§ **TRY IT**
Could you reproduce, from the records below, everything from the line with "This screenshot has height=812, width=1510." down to the line with "Given: Click the regulation", keeping both of those lines and changing nothing?

§ **RECORDS FOR THIS TASK**
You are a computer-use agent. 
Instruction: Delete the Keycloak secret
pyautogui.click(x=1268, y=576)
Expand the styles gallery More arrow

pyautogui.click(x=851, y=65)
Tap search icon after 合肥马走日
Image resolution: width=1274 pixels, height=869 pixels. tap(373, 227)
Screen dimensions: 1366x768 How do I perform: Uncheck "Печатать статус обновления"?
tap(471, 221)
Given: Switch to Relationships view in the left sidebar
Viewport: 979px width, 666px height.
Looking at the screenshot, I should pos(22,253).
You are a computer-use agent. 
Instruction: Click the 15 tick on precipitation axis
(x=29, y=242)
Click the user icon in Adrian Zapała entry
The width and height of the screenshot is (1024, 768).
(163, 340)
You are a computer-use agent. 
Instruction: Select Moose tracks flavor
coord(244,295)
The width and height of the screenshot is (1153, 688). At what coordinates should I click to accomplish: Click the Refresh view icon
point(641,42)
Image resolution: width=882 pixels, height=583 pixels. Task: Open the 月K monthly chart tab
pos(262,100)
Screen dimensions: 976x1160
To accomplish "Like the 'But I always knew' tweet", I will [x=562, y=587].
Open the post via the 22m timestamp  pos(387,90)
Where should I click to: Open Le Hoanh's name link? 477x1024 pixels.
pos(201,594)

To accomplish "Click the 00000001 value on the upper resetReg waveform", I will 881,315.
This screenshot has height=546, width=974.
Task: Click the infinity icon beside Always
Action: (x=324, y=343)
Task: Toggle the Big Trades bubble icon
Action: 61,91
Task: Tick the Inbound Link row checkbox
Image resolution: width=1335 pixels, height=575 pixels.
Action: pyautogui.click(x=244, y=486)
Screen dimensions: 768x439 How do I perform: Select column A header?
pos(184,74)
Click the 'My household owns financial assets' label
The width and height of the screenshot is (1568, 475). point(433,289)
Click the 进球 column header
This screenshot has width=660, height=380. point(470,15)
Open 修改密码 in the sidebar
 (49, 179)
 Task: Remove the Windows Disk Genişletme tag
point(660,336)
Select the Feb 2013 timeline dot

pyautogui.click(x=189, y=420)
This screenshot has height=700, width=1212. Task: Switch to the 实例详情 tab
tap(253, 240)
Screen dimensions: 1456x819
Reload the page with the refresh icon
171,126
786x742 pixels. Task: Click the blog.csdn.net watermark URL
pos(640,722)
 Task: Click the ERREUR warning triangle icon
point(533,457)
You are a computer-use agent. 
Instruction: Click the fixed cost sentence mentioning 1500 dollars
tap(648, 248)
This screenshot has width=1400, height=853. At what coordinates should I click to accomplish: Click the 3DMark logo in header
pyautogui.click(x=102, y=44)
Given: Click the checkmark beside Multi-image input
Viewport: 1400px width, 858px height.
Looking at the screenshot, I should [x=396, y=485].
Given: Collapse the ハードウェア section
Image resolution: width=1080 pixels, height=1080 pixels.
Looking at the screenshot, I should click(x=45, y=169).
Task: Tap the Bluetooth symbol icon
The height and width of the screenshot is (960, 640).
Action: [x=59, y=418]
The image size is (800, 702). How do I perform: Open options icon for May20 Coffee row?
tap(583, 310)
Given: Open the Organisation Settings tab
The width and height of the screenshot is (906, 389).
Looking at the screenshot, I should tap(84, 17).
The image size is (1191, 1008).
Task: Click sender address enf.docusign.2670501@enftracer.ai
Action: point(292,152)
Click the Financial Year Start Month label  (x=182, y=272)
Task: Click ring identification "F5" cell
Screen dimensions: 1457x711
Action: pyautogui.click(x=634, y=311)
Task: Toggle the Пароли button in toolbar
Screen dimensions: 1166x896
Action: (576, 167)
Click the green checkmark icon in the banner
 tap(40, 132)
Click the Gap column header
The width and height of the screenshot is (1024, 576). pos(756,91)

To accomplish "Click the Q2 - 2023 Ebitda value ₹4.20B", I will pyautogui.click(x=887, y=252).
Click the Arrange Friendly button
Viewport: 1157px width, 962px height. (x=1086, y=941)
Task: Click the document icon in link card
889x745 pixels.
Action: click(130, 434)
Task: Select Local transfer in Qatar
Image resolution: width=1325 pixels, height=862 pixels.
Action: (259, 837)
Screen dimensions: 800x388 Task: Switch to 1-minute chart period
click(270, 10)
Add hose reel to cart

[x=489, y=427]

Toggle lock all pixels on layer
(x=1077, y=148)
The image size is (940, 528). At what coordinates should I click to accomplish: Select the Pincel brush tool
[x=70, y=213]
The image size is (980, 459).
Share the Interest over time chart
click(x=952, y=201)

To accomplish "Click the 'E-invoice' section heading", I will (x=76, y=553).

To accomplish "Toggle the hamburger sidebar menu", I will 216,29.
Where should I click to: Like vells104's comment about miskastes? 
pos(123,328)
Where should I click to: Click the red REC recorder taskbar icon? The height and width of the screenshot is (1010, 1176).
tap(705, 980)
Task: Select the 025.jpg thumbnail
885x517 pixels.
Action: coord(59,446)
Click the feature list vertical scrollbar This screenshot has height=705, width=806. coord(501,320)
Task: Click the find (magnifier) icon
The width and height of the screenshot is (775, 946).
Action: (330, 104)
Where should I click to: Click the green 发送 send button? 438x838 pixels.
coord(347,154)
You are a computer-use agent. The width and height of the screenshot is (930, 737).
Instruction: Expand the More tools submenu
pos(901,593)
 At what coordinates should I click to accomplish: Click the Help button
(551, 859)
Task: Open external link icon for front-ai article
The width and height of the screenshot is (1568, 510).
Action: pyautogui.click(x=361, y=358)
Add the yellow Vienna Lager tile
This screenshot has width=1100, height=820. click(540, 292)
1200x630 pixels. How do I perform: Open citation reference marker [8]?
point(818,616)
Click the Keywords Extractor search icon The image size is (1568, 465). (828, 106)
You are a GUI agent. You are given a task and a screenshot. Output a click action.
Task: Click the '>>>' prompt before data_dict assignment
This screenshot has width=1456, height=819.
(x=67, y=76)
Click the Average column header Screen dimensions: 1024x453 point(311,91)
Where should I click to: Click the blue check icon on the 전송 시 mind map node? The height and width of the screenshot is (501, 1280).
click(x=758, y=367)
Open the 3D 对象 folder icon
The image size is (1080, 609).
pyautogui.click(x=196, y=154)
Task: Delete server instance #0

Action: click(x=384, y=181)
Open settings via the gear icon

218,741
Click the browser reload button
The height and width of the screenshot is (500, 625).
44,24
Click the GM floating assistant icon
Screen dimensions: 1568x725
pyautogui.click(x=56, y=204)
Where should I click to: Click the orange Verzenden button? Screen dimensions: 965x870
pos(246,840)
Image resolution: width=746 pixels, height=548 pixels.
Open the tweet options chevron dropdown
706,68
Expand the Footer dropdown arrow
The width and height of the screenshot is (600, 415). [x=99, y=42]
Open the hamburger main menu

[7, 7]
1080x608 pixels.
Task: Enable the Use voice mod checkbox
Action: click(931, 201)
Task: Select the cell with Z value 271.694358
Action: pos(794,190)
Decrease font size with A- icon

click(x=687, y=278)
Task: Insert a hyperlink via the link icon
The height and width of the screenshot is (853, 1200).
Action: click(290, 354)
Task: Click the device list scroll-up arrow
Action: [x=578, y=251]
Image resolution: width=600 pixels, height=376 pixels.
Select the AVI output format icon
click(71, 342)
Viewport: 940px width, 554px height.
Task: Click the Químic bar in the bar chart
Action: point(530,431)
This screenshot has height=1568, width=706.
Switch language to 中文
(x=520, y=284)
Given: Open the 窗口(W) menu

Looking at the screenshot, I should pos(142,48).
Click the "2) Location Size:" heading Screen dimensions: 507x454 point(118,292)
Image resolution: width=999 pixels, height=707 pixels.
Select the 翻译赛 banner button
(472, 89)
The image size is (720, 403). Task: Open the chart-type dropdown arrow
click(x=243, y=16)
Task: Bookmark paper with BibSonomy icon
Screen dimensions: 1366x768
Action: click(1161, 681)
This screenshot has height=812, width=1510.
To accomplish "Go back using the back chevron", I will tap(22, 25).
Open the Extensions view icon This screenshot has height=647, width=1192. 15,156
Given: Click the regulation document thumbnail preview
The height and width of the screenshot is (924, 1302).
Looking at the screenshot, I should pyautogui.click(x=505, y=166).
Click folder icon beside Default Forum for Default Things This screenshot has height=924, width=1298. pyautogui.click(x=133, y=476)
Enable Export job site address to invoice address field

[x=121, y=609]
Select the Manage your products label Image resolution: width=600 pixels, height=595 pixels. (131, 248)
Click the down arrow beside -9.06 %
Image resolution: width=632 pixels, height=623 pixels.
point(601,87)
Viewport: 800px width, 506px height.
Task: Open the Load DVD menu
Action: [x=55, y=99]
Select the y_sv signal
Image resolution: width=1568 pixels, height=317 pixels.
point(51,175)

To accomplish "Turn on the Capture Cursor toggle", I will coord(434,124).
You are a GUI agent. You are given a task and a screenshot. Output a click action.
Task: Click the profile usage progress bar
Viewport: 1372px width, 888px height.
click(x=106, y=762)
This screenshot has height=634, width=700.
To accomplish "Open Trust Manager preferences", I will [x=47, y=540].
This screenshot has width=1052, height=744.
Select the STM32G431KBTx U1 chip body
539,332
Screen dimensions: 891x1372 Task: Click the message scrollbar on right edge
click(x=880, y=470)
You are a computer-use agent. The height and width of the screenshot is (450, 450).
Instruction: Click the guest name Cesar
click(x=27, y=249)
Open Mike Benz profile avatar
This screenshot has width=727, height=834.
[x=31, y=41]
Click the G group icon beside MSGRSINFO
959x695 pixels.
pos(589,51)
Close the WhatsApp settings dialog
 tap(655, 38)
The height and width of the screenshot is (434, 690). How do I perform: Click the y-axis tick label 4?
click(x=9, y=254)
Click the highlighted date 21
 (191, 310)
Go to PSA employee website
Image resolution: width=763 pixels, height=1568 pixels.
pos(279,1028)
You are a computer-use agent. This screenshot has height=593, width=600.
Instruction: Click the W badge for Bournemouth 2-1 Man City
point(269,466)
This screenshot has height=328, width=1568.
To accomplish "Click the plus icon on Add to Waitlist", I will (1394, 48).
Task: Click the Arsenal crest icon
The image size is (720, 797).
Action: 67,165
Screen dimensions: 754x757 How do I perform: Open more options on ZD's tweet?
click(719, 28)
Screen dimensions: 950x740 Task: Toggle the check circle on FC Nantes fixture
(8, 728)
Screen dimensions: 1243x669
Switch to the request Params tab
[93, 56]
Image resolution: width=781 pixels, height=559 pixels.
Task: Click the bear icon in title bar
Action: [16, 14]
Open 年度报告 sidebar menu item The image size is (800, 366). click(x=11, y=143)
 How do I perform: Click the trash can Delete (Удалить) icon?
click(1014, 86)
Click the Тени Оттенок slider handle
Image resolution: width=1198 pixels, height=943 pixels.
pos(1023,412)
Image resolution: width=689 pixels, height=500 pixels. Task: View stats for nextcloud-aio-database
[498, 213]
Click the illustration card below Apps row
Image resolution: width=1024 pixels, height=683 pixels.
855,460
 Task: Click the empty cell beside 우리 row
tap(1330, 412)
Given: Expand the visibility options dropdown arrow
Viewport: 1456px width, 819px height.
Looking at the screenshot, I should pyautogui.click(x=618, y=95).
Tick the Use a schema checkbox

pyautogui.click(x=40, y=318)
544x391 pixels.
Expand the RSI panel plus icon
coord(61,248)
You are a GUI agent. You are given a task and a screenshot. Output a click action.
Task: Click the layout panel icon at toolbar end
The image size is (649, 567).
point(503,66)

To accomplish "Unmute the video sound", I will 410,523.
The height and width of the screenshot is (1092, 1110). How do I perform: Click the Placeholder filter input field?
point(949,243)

§ **OUTPUT**
This screenshot has height=812, width=1510.
To accomplish "Go back using the back chevron", I will tap(22, 25).
Open the Extensions view icon This screenshot has height=647, width=1192. 15,156
Given: Click the regulation document thumbnail preview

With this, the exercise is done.